À faire
Présente toutes ces lignes sous forme de liste numérotée, sans garder les lignes vides.

Entrées d'un jeu de données
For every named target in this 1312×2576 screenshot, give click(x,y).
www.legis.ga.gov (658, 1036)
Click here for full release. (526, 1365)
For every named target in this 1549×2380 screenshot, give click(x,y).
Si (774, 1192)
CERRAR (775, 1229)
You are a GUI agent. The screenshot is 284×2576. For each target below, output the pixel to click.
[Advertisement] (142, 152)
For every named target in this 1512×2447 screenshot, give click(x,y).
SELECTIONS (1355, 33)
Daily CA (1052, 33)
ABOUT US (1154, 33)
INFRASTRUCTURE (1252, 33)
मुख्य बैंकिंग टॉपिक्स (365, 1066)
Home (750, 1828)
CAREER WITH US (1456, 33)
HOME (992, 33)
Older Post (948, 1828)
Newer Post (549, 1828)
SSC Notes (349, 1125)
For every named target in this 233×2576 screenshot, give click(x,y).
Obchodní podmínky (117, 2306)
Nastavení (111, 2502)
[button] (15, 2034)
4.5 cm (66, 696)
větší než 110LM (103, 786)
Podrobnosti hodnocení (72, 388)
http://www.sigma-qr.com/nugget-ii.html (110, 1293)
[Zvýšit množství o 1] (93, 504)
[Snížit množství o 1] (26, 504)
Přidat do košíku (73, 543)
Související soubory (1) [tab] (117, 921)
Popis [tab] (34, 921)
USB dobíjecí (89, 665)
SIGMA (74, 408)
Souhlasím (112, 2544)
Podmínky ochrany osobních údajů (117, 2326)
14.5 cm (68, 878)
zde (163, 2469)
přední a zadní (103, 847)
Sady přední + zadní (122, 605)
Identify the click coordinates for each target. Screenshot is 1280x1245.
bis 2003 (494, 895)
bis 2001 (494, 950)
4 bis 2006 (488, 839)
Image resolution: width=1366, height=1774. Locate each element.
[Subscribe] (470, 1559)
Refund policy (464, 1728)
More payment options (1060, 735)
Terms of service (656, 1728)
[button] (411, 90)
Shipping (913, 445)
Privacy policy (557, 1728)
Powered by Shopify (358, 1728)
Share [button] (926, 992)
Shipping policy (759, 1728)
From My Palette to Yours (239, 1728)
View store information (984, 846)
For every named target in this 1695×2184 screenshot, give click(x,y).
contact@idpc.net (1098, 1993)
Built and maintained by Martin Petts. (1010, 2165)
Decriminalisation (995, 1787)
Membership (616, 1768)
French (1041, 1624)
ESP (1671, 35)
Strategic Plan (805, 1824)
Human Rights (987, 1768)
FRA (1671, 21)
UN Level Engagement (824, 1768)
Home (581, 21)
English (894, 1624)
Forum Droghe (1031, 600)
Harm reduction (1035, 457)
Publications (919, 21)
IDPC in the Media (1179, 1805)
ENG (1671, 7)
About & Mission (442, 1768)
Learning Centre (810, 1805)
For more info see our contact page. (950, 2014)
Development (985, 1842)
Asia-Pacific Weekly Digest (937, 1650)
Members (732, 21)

Corrigé
1. For every named target in this 1312×2576 screenshot, give click(x,y).
2. www.legis.ga.gov (658, 1036)
3. Click here for full release. (526, 1365)
4. For every named target in this 1549×2380 screenshot, give click(x,y).
5. Si (774, 1192)
6. CERRAR (775, 1229)
7. You are a GUI agent. The screenshot is 284×2576. For each target below, output the pixel to click.
8. [Advertisement] (142, 152)
9. For every named target in this 1512×2447 screenshot, give click(x,y).
10. SELECTIONS (1355, 33)
11. Daily CA (1052, 33)
12. ABOUT US (1154, 33)
13. INFRASTRUCTURE (1252, 33)
14. मुख्य बैंकिंग टॉपिक्स (365, 1066)
15. Home (750, 1828)
16. CAREER WITH US (1456, 33)
17. HOME (992, 33)
18. Older Post (948, 1828)
19. Newer Post (549, 1828)
20. SSC Notes (349, 1125)
21. For every named target in this 233×2576 screenshot, give click(x,y).
22. Obchodní podmínky (117, 2306)
23. Nastavení (111, 2502)
24. [button] (15, 2034)
25. 4.5 cm (66, 696)
26. větší než 110LM (103, 786)
27. Podrobnosti hodnocení (72, 388)
28. http://www.sigma-qr.com/nugget-ii.html (110, 1293)
29. [Zvýšit množství o 1] (93, 504)
30. [Snížit množství o 1] (26, 504)
31. Přidat do košíku (73, 543)
32. Související soubory (1) [tab] (117, 921)
33. Popis [tab] (34, 921)
34. USB dobíjecí (89, 665)
35. SIGMA (74, 408)
36. Souhlasím (112, 2544)
37. Podmínky ochrany osobních údajů (117, 2326)
38. 14.5 cm (68, 878)
39. zde (163, 2469)
40. přední a zadní (103, 847)
41. Sady přední + zadní (122, 605)
42. Identify the click coordinates for each target. Screenshot is 1280x1245.
43. bis 2003 (494, 895)
44. bis 2001 (494, 950)
45. 4 bis 2006 (488, 839)
46. Image resolution: width=1366, height=1774. Locate each element.
47. [Subscribe] (470, 1559)
48. Refund policy (464, 1728)
49. More payment options (1060, 735)
50. Terms of service (656, 1728)
51. [button] (411, 90)
52. Shipping (913, 445)
53. Privacy policy (557, 1728)
54. Powered by Shopify (358, 1728)
55. Share [button] (926, 992)
56. Shipping policy (759, 1728)
57. From My Palette to Yours (239, 1728)
58. View store information (984, 846)
59. For every named target in this 1695×2184 screenshot, give click(x,y).
60. contact@idpc.net (1098, 1993)
61. Built and maintained by Martin Petts. (1010, 2165)
62. Decriminalisation (995, 1787)
63. Membership (616, 1768)
64. French (1041, 1624)
65. ESP (1671, 35)
66. Strategic Plan (805, 1824)
67. Human Rights (987, 1768)
68. FRA (1671, 21)
69. UN Level Engagement (824, 1768)
70. Home (581, 21)
71. English (894, 1624)
72. Forum Droghe (1031, 600)
73. Harm reduction (1035, 457)
74. Publications (919, 21)
75. IDPC in the Media (1179, 1805)
76. ENG (1671, 7)
77. About & Mission (442, 1768)
78. Learning Centre (810, 1805)
79. For more info see our contact page. (950, 2014)
80. Development (985, 1842)
81. Asia-Pacific Weekly Digest (937, 1650)
82. Members (732, 21)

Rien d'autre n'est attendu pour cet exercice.